▸ **Task goal**
Starting with the line that contains "Where should I click to: View", return every line through the end of the listing below exactly as written. Omit the pictures.
(Beginning of Material for the task)
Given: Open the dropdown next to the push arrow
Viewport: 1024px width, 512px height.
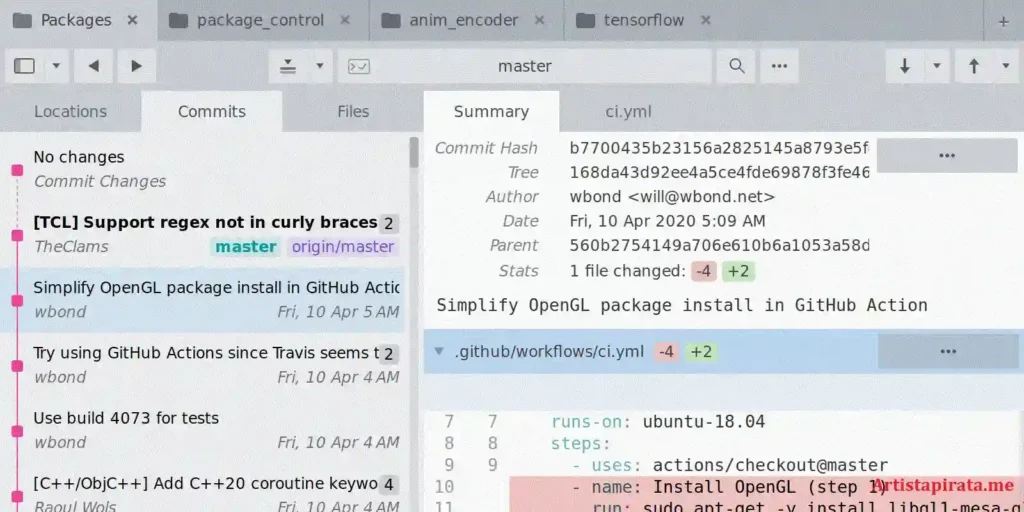Looking at the screenshot, I should 1005,66.
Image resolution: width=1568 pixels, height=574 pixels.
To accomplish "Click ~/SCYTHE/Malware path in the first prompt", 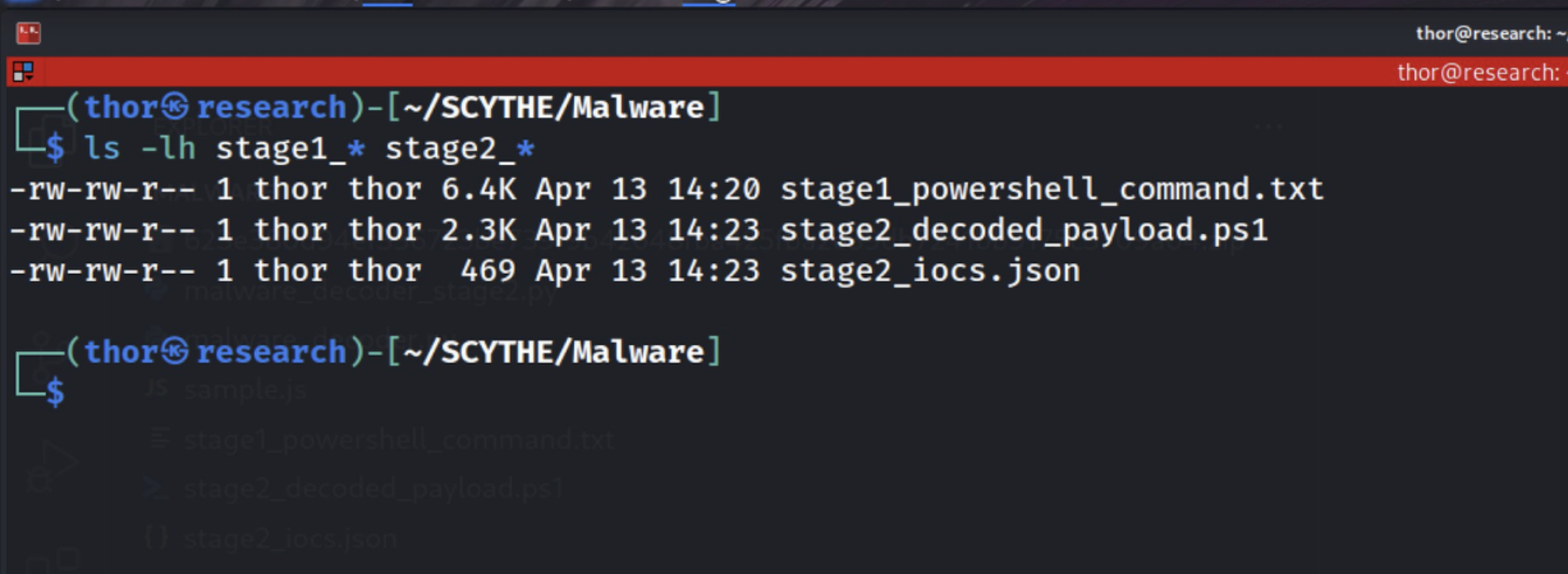I will tap(554, 107).
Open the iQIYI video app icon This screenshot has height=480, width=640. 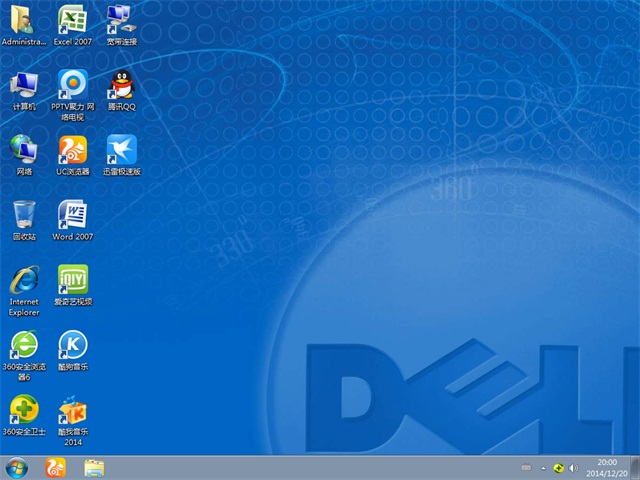click(72, 279)
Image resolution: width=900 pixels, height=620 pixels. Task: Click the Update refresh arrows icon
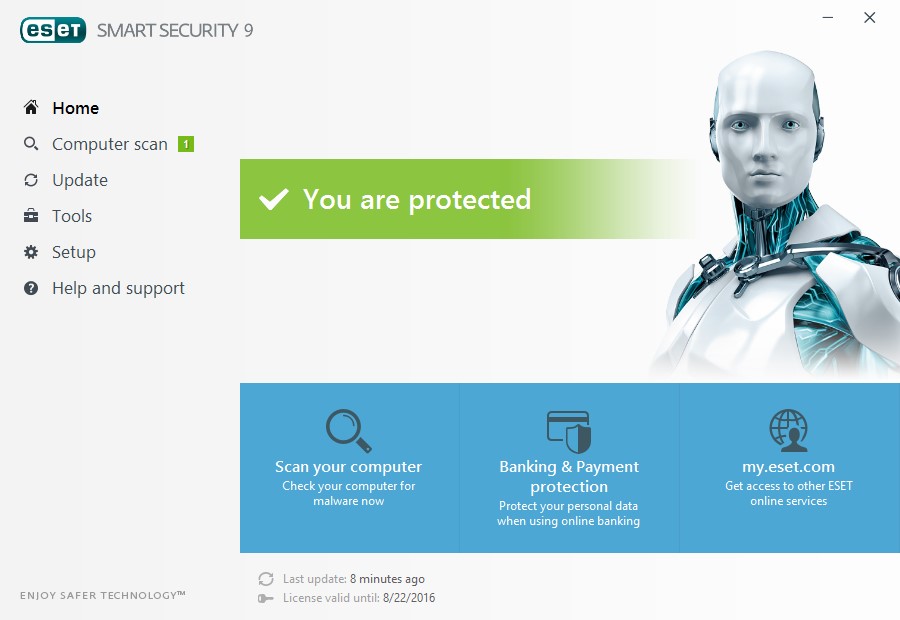[31, 180]
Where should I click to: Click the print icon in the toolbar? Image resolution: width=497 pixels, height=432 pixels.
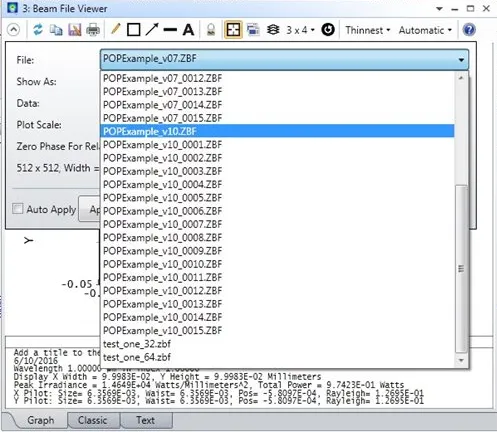point(93,30)
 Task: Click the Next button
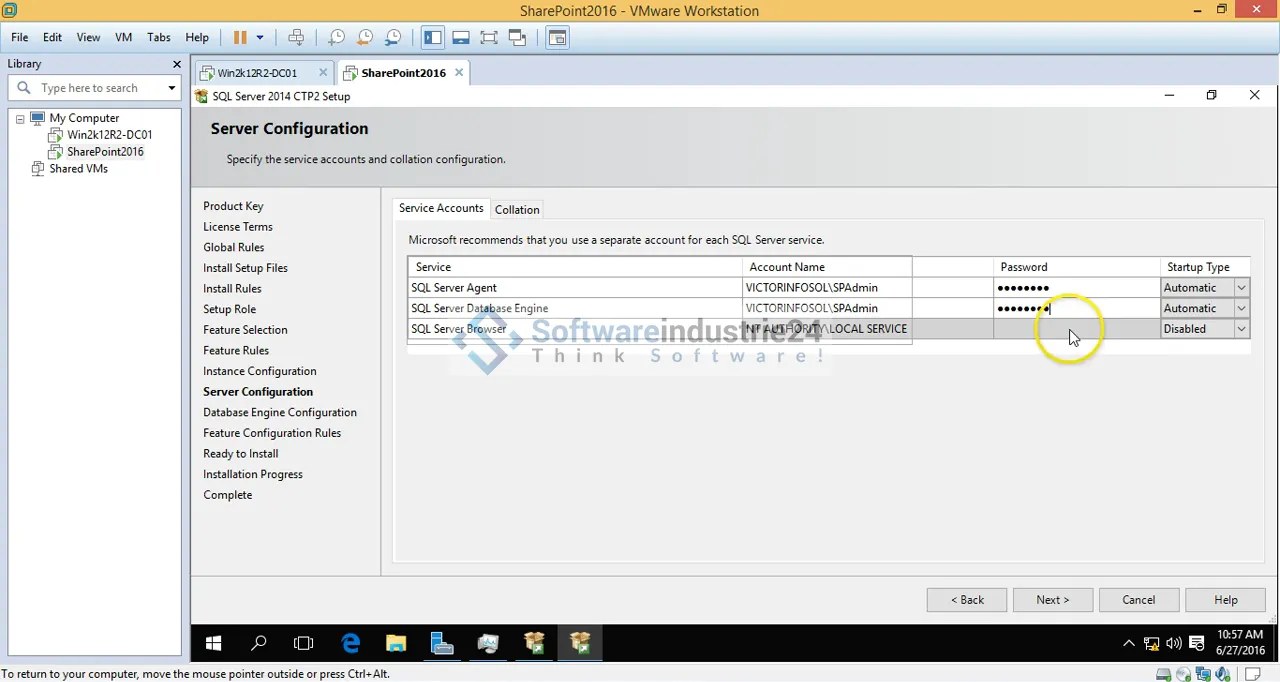coord(1052,600)
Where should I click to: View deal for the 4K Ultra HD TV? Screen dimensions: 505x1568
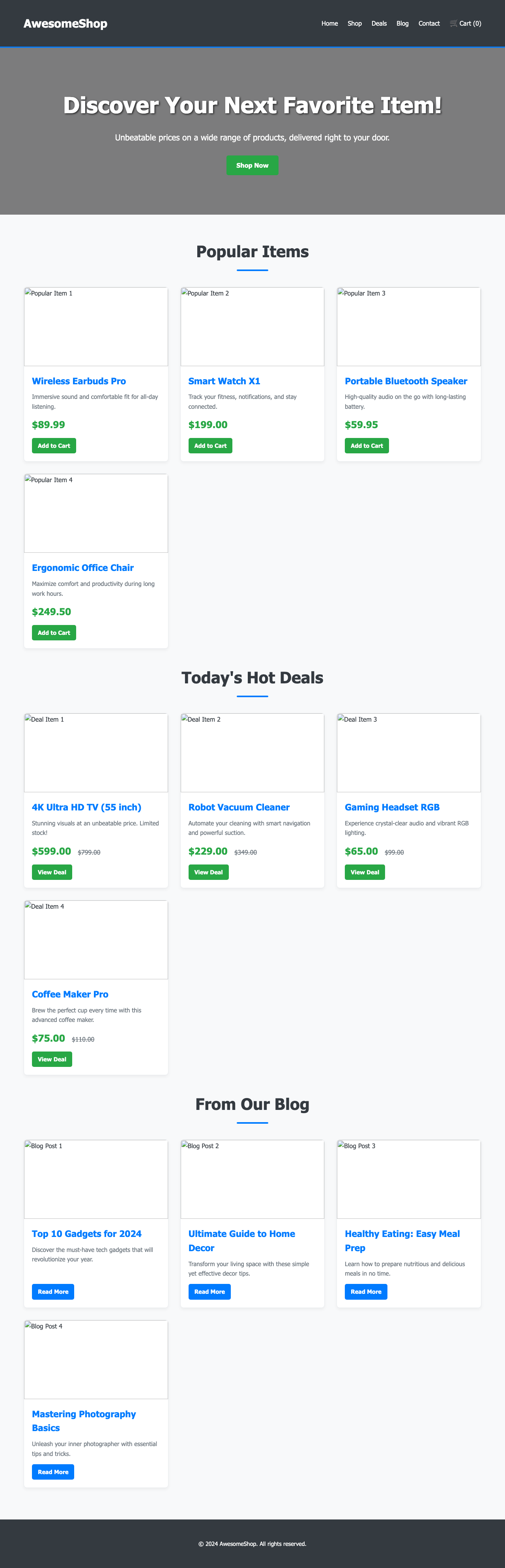point(52,872)

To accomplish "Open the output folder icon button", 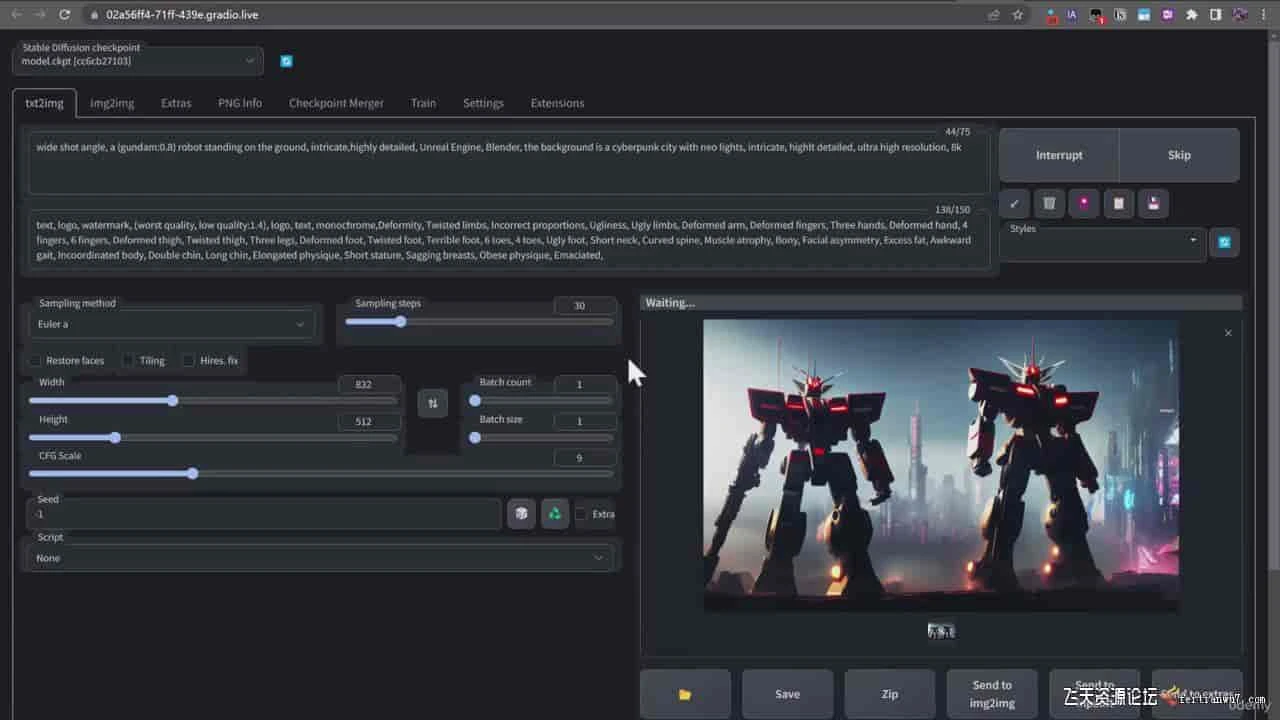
(End of Material for the task)
▸ **Result for this task**
Where should I click to: View deal for the 4K Ultra HD TV? Screen dimensions: 505x1568
point(52,872)

To accomplish "Open the output folder icon button", 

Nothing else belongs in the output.